Referring to the law as laid down in Fox et al. v. Hayward, just decided, it is only necessary to quote two sentences from O’Conner v. Foster, 10 Watts 421. “ The defendants,” says Judge Sergeant, “contend that the damages should be merely nominal unless the plaintiffs show that they could not get the wheat carried by some other person. But we think it is the duty of the defendants to do this if practicable, and not of the plaintiff.”

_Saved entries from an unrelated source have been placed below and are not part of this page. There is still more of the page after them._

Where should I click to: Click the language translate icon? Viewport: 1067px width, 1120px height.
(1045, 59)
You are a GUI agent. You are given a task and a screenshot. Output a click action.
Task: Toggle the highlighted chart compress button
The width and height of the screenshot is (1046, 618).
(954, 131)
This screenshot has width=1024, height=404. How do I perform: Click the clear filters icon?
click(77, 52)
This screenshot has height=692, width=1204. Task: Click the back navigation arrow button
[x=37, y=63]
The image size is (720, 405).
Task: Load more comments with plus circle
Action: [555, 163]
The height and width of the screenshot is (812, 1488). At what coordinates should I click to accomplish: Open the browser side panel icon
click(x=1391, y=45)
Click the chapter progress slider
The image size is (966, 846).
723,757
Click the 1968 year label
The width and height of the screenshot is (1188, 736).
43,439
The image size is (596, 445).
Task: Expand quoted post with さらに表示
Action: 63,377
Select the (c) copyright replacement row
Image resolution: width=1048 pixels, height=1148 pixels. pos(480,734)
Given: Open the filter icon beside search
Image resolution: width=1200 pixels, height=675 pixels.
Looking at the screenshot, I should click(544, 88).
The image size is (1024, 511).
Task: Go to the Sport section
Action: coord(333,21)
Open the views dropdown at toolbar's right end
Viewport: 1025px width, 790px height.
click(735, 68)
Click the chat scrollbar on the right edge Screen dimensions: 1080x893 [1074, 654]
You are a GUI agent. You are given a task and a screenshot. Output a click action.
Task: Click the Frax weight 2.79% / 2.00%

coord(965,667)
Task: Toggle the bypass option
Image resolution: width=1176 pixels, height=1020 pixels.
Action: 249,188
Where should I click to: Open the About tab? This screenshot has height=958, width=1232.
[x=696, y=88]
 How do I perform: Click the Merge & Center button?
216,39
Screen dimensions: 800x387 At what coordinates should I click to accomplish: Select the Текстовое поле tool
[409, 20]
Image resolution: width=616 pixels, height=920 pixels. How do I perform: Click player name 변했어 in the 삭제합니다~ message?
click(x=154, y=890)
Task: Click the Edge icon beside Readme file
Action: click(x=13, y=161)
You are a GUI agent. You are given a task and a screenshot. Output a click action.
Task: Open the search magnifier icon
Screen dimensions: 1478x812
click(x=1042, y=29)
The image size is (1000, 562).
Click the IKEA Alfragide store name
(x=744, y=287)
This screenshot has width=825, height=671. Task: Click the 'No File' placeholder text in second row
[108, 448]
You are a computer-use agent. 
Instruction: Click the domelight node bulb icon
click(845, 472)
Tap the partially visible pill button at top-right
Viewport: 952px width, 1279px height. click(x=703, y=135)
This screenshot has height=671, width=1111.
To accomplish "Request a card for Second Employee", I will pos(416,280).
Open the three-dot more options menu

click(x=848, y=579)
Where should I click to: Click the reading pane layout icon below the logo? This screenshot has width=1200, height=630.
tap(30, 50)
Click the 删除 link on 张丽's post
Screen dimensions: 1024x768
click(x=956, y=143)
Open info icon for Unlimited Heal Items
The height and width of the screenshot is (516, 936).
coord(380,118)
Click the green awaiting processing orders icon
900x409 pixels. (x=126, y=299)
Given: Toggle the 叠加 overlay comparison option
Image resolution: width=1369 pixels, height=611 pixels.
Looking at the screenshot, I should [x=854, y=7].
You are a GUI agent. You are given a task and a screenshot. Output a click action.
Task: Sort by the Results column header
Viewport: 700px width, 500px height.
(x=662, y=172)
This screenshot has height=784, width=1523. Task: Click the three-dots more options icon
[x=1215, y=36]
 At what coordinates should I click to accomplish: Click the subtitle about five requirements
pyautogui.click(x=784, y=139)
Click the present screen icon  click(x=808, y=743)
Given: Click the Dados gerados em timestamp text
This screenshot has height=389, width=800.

The plaintiff claimed damages for the loss of his coal and boats by the sudden rise of the Monongahela river, and this the court directly negatived, and declared to be entirely untenable. The other claim was upon a breach of contract to tow the plaintiff’s boats of coal to Oil City from Pittsburg on the first rise of water, and the defendants subsequently refused to do so. It was also in evidence that upon the refusal of the defendants to tow in pursuance of their contract, after various attempts to procure another tow, it was found that all the other towboats were engaged, and that it was impossible to get any boats to take them, and this was not denied or disputed by' the defendants. The price of coal at Oil City was very high at that season ; the whole supply for the enormous operations in the oil regions coming from Pittsburg, and the demand for flatboats to be used in floating oil to Pittsburg, was also very greatly in excess of their value at Pittsburg.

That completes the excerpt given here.